Clash of Ideas @dculberhouse
“Clash of Ideas @dculberhouse” by mrkrndvs is licensed under CC BY-SA

There have been a few posts of late highlighting that technology in the classroom can make a positive difference. For example, Simon Crook states:

If teachers and students use technologies to capitalise on the unique opportunities they provide, rather than as a gimmick, it has been demonstrated that teaching and learning will improve.

Jane Hunter explained:

Common to all four of these teachers was a deep fascination with technology. They did not use it for all learning, but most of the time over the school week. Their approaches varied, but they ended up in the same place: engaged classrooms where students are empowered and given a voice to take control of their own learning. Teachers stepped out of the way.

While Jose Picardo explains that,

Using technology well to support teaching and learning is a feature of great teachers, yet there appears to exist the commonly held notion that digital technology and teaching are mutually incompatible.

The challenge seems to be about getting technology in the hands of the right teacher, those ‘great’ teachers who confidently capitalise on the potential of technology. This raises the question, should our focus be on the right teacher or in developing the right teacher?

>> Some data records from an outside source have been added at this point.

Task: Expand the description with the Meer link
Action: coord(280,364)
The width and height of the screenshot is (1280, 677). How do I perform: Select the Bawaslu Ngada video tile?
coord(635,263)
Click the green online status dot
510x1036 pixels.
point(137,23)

It can be easy to argue that sometimes a certain teacher is not the right fit for a particular school. Maybe they have pedagogical beliefs that are in competition to the wider organisation or they seen to hold certain values that may not fit the particular status quo. Associated with this perspective, it is often claimed that there is no point ‘watering the rocks’. The solution for such a situation is to get another teacher. This time, the ‘right’ one.

The problem with picking the right teacher is that there is no definitive means of finding such a person. This right teacher implies that we are fixed in everything that we do and think. In addition to this, the ‘right’ teacher for today, may not be the ‘right’ teacher for tomorrow. Another alternative is to provide the conditions for the right teacher to develop and grow.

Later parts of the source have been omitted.